RAP—the Recovery Association Project—was a union of recovering heroin addicts organized by a local nonprofit called Central City Concern. Central City had long run detox centers for alcoholics and drug addicts. By the mid-1990s, with the decline of the black gangs’ control of the crack trade in Portland, the numbers of CCC detox patients was falling quickly. Center directors actually wondered how long they’d be in the detox business.
“Then, all of a sudden, something happened. We were getting all these people addicted to heroin,” said Ed Blackburn, now the director of Central City. “You were seeing young people. We were used to seeing forty-year-old heroin addicts at the detox center. Then we were seeing twenty-three-year-old heroin addicts. This was 1994, 1995. We’d been detoxing heroin addicts for years, but it was always pretty stable: five to ten percent of our patients. Then it went up. By 1996 to ’97, it was over fifty percent heroin.”
The Xalisco boys were now all over Portland.
Blackburn is a follower of Saul Alinsky, the legendary community organizer in Chicago, who trained politically marginalized groups in pushing politicians to respond. As heroin surged, Blackburn used a federal grant to train recovering addicts in using their stories and experience in politics. He hired a couple of them and they spent time at the detox centers recruiting others to join RAP. Before long, hundreds of newly recovering addicts organized. They began going to city and county meetings demanding services and funding.
One of them was the legless addict, Alan Levine. By 1998, Levine had been using the Xalisco Boys’ delivery system daily for five years and it had lost its allure.
“You know Joe Camel—that cigarette ad strategy aimed at young people?” Levine said. “That’s what these guys were doing. They were aiming at the young people. The kids could snort it, smoke it, eat it, mainline it. All of a sudden we had a network of high schoolers who were addicted to heroin. Heroin became a lot more potent and a lot more deadly. There were more and more heroin deaths to the point where I stopped using heroin and I started working against it.”
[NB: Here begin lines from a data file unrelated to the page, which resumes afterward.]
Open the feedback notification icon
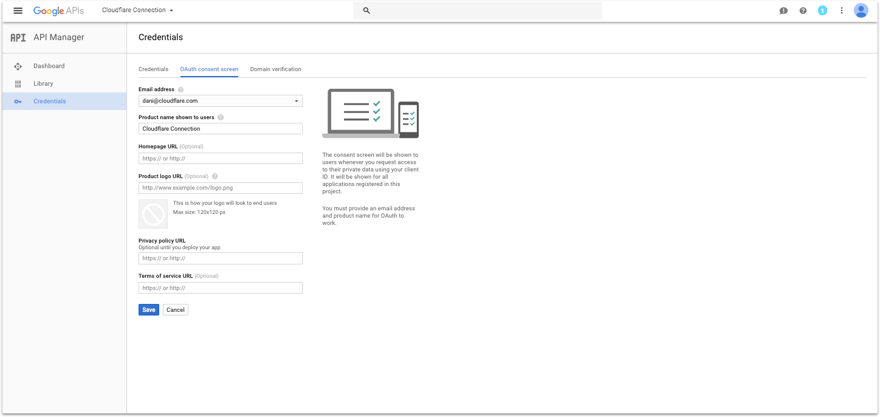Screen dimensions: 880x417 tap(783, 10)
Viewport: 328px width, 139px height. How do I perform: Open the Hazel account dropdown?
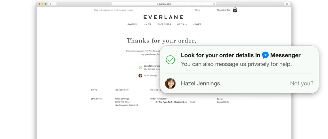197,10
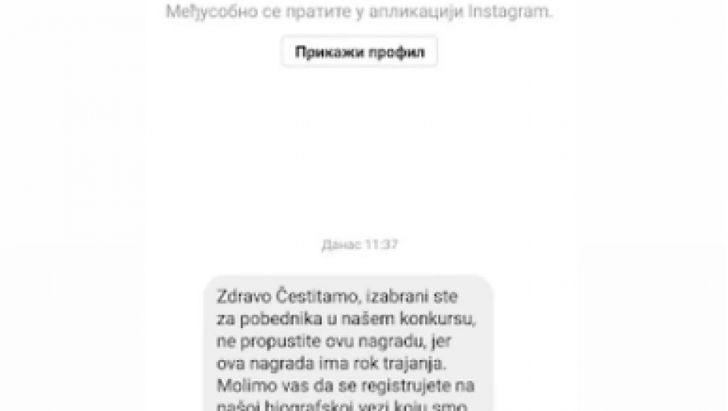This screenshot has height=411, width=728.
Task: Click word 'jer' ending third message line
Action: [x=441, y=341]
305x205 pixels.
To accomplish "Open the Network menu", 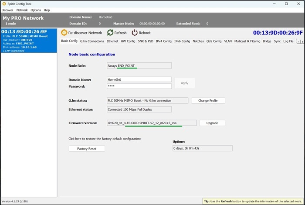I will point(22,10).
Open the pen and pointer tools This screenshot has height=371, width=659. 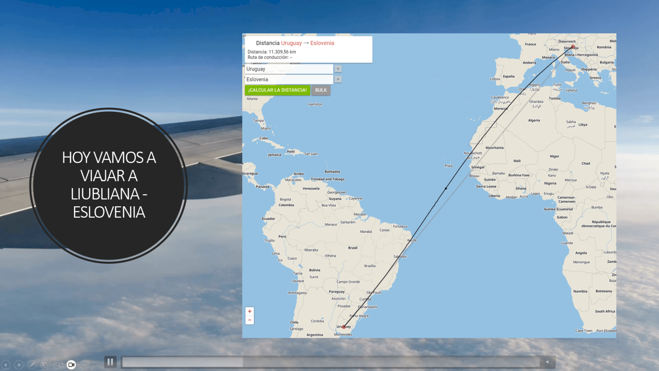[x=32, y=365]
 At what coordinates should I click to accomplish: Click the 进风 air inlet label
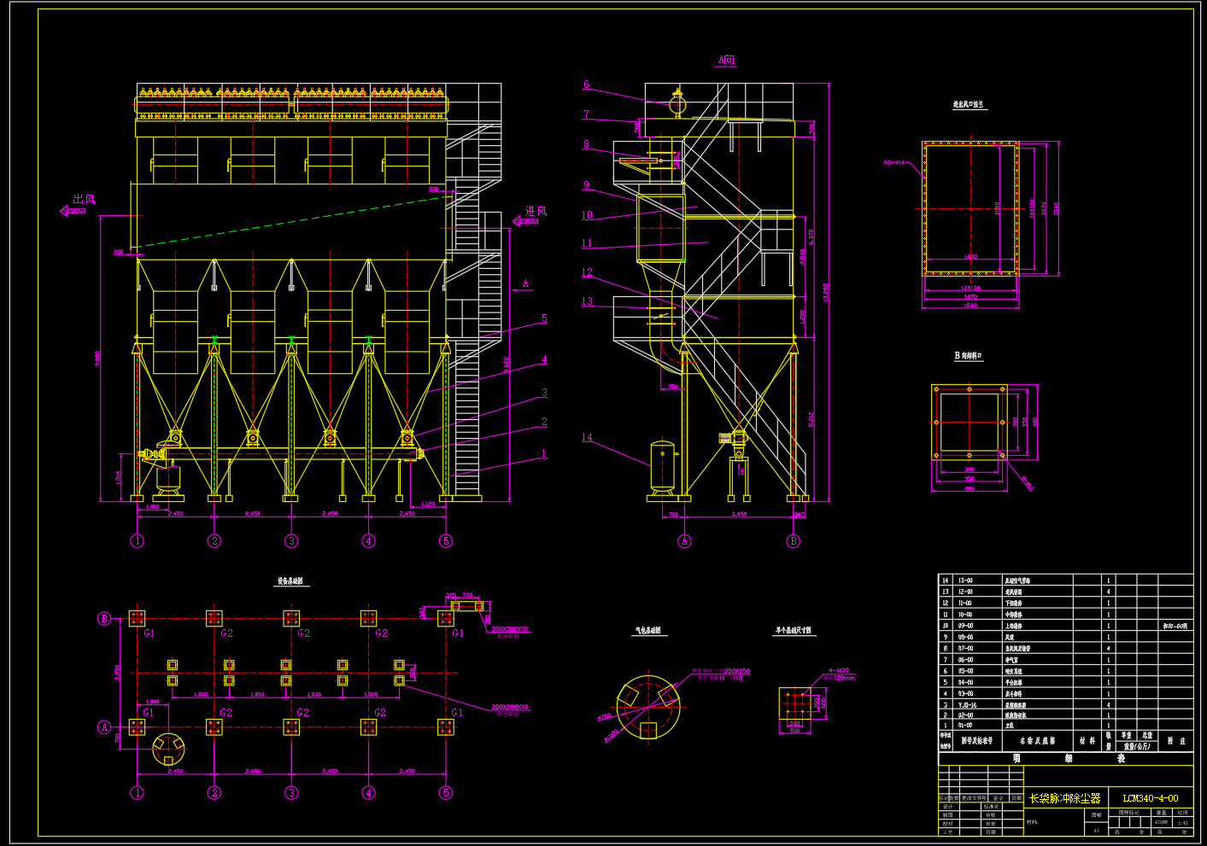tap(536, 210)
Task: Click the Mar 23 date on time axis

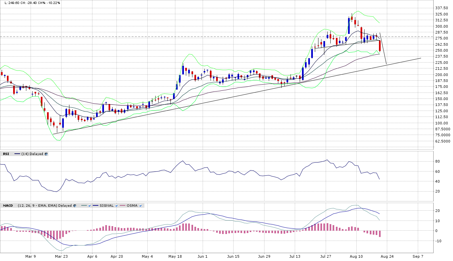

Levine and others hit the streets and soon RAP had hundreds of members. From there, they turned to pushing elected officials to fund treatment for addicts. Levine was eventually put on the governor’s Council on Drug Abuse, and a county drug planning committee.
In Portland a class of earnest activists and nonprofit executives had emerged over the decades advocating on behalf of the disenfranchised and speaking an anesthetized and politically correct language. To this activist class, the RAPsters were like battery acid. RAPsters were street rabble with lives like open sores. They were blunt, uncensored, and not too polite. Blackburn trained them to tell their stories—which often didn’t fit in the neat world of heroes and villains that the professional advocates preferred. Alan Levine could be particularly graphic at public meetings, with his two stumps and an eloquent growl spinning tales of a debased life spent vainly seeking that first high that made him feel like the President of Everything.